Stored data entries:
┌──
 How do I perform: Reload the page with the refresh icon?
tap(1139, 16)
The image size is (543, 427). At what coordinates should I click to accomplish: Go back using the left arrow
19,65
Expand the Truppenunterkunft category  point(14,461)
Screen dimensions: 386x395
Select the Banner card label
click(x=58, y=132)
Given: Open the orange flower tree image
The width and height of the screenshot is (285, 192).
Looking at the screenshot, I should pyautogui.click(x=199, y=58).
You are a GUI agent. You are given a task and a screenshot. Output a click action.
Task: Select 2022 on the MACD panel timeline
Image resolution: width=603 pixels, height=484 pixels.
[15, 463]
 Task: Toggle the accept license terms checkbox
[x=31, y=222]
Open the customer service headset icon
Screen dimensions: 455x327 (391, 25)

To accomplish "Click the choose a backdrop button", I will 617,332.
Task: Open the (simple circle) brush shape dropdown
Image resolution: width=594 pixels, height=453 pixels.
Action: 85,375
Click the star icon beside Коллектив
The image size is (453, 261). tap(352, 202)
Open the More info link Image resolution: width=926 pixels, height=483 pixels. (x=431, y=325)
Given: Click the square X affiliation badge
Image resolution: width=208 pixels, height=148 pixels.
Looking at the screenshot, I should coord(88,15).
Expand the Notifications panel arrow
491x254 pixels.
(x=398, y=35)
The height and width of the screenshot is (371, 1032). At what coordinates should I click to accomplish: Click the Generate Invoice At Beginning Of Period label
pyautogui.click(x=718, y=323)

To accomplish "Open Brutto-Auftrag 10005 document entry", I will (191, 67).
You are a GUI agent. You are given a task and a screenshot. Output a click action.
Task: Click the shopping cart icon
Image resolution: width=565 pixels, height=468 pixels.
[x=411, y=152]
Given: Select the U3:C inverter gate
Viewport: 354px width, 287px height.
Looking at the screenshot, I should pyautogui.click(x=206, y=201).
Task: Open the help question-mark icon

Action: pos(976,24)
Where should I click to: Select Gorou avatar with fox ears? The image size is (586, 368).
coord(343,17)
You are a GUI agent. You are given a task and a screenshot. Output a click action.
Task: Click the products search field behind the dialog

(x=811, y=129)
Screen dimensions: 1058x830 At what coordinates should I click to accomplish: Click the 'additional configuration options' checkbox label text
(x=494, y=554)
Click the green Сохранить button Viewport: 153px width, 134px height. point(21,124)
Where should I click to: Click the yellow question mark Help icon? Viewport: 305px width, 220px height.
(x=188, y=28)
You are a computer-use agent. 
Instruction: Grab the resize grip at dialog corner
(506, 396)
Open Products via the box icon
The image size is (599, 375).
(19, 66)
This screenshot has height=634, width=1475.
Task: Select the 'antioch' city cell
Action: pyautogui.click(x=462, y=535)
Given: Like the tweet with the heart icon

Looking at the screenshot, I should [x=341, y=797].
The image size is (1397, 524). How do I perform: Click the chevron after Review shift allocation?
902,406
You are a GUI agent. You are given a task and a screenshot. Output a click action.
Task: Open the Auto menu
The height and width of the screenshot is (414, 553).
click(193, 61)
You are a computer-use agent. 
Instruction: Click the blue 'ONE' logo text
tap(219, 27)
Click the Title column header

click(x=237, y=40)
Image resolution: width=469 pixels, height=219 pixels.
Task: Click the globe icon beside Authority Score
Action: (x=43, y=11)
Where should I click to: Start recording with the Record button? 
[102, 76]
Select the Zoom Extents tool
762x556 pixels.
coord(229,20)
└──
All records shown above are to be reproduced without any alteration.

• _Answer below_:
 How do I perform: Reload the page with the refresh icon?
tap(1139, 16)
The image size is (543, 427). At what coordinates should I click to accomplish: Go back using the left arrow
19,65
Expand the Truppenunterkunft category  point(14,461)
Screen dimensions: 386x395
Select the Banner card label
click(x=58, y=132)
Given: Open the orange flower tree image
The width and height of the screenshot is (285, 192).
Looking at the screenshot, I should pyautogui.click(x=199, y=58).
You are a GUI agent. You are given a task and a screenshot. Output a click action.
Task: Select 2022 on the MACD panel timeline
Image resolution: width=603 pixels, height=484 pixels.
[15, 463]
 Task: Toggle the accept license terms checkbox
[x=31, y=222]
Open the customer service headset icon
Screen dimensions: 455x327 (391, 25)

To accomplish "Click the choose a backdrop button", I will 617,332.
Task: Open the (simple circle) brush shape dropdown
Image resolution: width=594 pixels, height=453 pixels.
Action: 85,375
Click the star icon beside Коллектив
The image size is (453, 261). tap(352, 202)
Open the More info link Image resolution: width=926 pixels, height=483 pixels. (x=431, y=325)
Given: Click the square X affiliation badge
Image resolution: width=208 pixels, height=148 pixels.
Looking at the screenshot, I should coord(88,15).
Expand the Notifications panel arrow
491x254 pixels.
(x=398, y=35)
The height and width of the screenshot is (371, 1032). At what coordinates should I click to accomplish: Click the Generate Invoice At Beginning Of Period label
pyautogui.click(x=718, y=323)

To accomplish "Open Brutto-Auftrag 10005 document entry", I will (191, 67).
You are a GUI agent. You are given a task and a screenshot. Output a click action.
Task: Click the shopping cart icon
Image resolution: width=565 pixels, height=468 pixels.
[x=411, y=152]
Given: Select the U3:C inverter gate
Viewport: 354px width, 287px height.
Looking at the screenshot, I should pyautogui.click(x=206, y=201).
Task: Open the help question-mark icon

Action: pos(976,24)
Where should I click to: Select Gorou avatar with fox ears? The image size is (586, 368).
coord(343,17)
You are a GUI agent. You are given a task and a screenshot. Output a click action.
Task: Click the products search field behind the dialog

(x=811, y=129)
Screen dimensions: 1058x830 At what coordinates should I click to accomplish: Click the 'additional configuration options' checkbox label text
(x=494, y=554)
Click the green Сохранить button Viewport: 153px width, 134px height. point(21,124)
Where should I click to: Click the yellow question mark Help icon? Viewport: 305px width, 220px height.
(x=188, y=28)
You are a computer-use agent. 
Instruction: Grab the resize grip at dialog corner
(506, 396)
Open Products via the box icon
The image size is (599, 375).
(19, 66)
This screenshot has height=634, width=1475.
Task: Select the 'antioch' city cell
Action: pyautogui.click(x=462, y=535)
Given: Like the tweet with the heart icon

Looking at the screenshot, I should [x=341, y=797].
The image size is (1397, 524). How do I perform: Click the chevron after Review shift allocation?
902,406
You are a GUI agent. You are given a task and a screenshot. Output a click action.
Task: Open the Auto menu
The height and width of the screenshot is (414, 553).
click(193, 61)
You are a computer-use agent. 
Instruction: Click the blue 'ONE' logo text
tap(219, 27)
Click the Title column header

click(x=237, y=40)
Image resolution: width=469 pixels, height=219 pixels.
Task: Click the globe icon beside Authority Score
Action: (x=43, y=11)
Where should I click to: Start recording with the Record button? 
[102, 76]
Select the Zoom Extents tool
762x556 pixels.
coord(229,20)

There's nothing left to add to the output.